(Stored data)

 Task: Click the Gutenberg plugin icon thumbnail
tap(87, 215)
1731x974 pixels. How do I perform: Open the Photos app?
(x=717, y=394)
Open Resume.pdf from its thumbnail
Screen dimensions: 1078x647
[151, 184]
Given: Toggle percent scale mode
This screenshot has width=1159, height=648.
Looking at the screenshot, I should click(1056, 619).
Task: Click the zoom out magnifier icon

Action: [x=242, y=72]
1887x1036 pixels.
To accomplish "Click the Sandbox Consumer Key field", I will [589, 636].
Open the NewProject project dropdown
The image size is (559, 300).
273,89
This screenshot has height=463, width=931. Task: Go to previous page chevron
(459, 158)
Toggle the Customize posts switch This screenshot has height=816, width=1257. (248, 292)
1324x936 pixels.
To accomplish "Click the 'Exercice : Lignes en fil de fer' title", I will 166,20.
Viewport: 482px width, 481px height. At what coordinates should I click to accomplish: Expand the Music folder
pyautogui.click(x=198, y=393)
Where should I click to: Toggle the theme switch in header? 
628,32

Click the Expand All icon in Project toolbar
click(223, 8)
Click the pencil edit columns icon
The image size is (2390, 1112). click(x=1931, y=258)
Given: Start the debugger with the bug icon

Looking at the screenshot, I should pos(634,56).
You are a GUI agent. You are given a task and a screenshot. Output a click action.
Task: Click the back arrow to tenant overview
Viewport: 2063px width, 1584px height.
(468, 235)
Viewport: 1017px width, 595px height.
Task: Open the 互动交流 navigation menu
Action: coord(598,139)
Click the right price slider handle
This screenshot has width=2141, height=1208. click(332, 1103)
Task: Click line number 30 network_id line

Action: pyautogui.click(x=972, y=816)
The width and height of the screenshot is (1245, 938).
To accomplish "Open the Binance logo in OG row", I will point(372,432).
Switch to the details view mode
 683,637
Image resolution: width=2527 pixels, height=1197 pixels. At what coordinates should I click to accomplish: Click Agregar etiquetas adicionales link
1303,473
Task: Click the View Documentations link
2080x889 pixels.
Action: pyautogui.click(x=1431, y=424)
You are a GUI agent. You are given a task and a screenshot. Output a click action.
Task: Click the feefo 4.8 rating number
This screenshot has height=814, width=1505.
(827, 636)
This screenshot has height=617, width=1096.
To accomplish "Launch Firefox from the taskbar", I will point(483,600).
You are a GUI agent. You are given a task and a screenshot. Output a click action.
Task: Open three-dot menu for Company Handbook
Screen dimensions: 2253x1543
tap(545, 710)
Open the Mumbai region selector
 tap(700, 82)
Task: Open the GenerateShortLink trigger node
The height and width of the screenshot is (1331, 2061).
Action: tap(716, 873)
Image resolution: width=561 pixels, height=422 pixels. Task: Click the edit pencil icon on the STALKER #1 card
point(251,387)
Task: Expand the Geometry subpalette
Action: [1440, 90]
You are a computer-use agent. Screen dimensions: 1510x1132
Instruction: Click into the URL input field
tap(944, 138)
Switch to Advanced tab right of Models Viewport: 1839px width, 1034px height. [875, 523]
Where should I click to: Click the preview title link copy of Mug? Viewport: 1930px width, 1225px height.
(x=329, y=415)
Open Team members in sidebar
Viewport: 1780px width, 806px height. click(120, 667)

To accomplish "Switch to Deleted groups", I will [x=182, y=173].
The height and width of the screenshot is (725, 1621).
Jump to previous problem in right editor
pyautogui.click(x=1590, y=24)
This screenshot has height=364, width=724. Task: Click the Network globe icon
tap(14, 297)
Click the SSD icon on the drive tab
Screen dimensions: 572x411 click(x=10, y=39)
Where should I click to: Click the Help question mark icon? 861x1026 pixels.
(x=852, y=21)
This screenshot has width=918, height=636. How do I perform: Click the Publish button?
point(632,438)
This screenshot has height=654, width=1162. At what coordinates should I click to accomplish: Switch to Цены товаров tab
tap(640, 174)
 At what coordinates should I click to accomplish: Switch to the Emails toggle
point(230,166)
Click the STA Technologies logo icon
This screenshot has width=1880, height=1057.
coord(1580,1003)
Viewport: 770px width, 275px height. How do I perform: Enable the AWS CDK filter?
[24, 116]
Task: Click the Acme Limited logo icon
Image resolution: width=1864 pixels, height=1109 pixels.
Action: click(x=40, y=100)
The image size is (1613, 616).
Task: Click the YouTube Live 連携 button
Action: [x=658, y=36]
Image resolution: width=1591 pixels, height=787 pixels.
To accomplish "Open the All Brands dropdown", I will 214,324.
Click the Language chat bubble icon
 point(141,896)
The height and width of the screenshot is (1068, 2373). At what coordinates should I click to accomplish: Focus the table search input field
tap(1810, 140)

> [What you should do]: The answer must be a verbatim transcription of all the entries.

> [Response below]:
 Task: Click the Gutenberg plugin icon thumbnail
tap(87, 215)
1731x974 pixels. How do I perform: Open the Photos app?
(x=717, y=394)
Open Resume.pdf from its thumbnail
Screen dimensions: 1078x647
[151, 184]
Given: Toggle percent scale mode
This screenshot has width=1159, height=648.
Looking at the screenshot, I should click(1056, 619).
Task: Click the zoom out magnifier icon

Action: [x=242, y=72]
1887x1036 pixels.
To accomplish "Click the Sandbox Consumer Key field", I will [589, 636].
Open the NewProject project dropdown
The image size is (559, 300).
273,89
This screenshot has height=463, width=931. Task: Go to previous page chevron
(459, 158)
Toggle the Customize posts switch This screenshot has height=816, width=1257. (248, 292)
1324x936 pixels.
To accomplish "Click the 'Exercice : Lignes en fil de fer' title", I will 166,20.
Viewport: 482px width, 481px height. At what coordinates should I click to accomplish: Expand the Music folder
pyautogui.click(x=198, y=393)
Where should I click to: Toggle the theme switch in header? 
628,32

Click the Expand All icon in Project toolbar
click(223, 8)
Click the pencil edit columns icon
The image size is (2390, 1112). click(x=1931, y=258)
Given: Start the debugger with the bug icon

Looking at the screenshot, I should pos(634,56).
You are a GUI agent. You are given a task and a screenshot. Output a click action.
Task: Click the back arrow to tenant overview
Viewport: 2063px width, 1584px height.
(468, 235)
Viewport: 1017px width, 595px height.
Task: Open the 互动交流 navigation menu
Action: coord(598,139)
Click the right price slider handle
This screenshot has width=2141, height=1208. click(332, 1103)
Task: Click line number 30 network_id line

Action: pyautogui.click(x=972, y=816)
The width and height of the screenshot is (1245, 938).
To accomplish "Open the Binance logo in OG row", I will point(372,432).
Switch to the details view mode
 683,637
Image resolution: width=2527 pixels, height=1197 pixels. At what coordinates should I click to accomplish: Click Agregar etiquetas adicionales link
1303,473
Task: Click the View Documentations link
2080x889 pixels.
Action: pyautogui.click(x=1431, y=424)
You are a GUI agent. You are given a task and a screenshot. Output a click action.
Task: Click the feefo 4.8 rating number
This screenshot has height=814, width=1505.
(827, 636)
This screenshot has height=617, width=1096.
To accomplish "Launch Firefox from the taskbar", I will point(483,600).
You are a GUI agent. You are given a task and a screenshot. Output a click action.
Task: Open three-dot menu for Company Handbook
Screen dimensions: 2253x1543
tap(545, 710)
Open the Mumbai region selector
 tap(700, 82)
Task: Open the GenerateShortLink trigger node
The height and width of the screenshot is (1331, 2061).
Action: tap(716, 873)
Image resolution: width=561 pixels, height=422 pixels. Task: Click the edit pencil icon on the STALKER #1 card
point(251,387)
Task: Expand the Geometry subpalette
Action: [1440, 90]
You are a computer-use agent. Screen dimensions: 1510x1132
Instruction: Click into the URL input field
tap(944, 138)
Switch to Advanced tab right of Models Viewport: 1839px width, 1034px height. [875, 523]
Where should I click to: Click the preview title link copy of Mug? Viewport: 1930px width, 1225px height.
(x=329, y=415)
Open Team members in sidebar
Viewport: 1780px width, 806px height. click(120, 667)

To accomplish "Switch to Deleted groups", I will [x=182, y=173].
The height and width of the screenshot is (725, 1621).
Jump to previous problem in right editor
pyautogui.click(x=1590, y=24)
This screenshot has height=364, width=724. Task: Click the Network globe icon
tap(14, 297)
Click the SSD icon on the drive tab
Screen dimensions: 572x411 click(x=10, y=39)
Where should I click to: Click the Help question mark icon? 861x1026 pixels.
(x=852, y=21)
This screenshot has width=918, height=636. How do I perform: Click the Publish button?
point(632,438)
This screenshot has height=654, width=1162. At what coordinates should I click to accomplish: Switch to Цены товаров tab
tap(640, 174)
 At what coordinates should I click to accomplish: Switch to the Emails toggle
point(230,166)
Click the STA Technologies logo icon
This screenshot has width=1880, height=1057.
coord(1580,1003)
Viewport: 770px width, 275px height. How do I perform: Enable the AWS CDK filter?
[24, 116]
Task: Click the Acme Limited logo icon
Image resolution: width=1864 pixels, height=1109 pixels.
Action: click(x=40, y=100)
The image size is (1613, 616).
Task: Click the YouTube Live 連携 button
Action: [x=658, y=36]
Image resolution: width=1591 pixels, height=787 pixels.
To accomplish "Open the All Brands dropdown", I will 214,324.
Click the Language chat bubble icon
 point(141,896)
The height and width of the screenshot is (1068, 2373). At what coordinates should I click to accomplish: Focus the table search input field
tap(1810, 140)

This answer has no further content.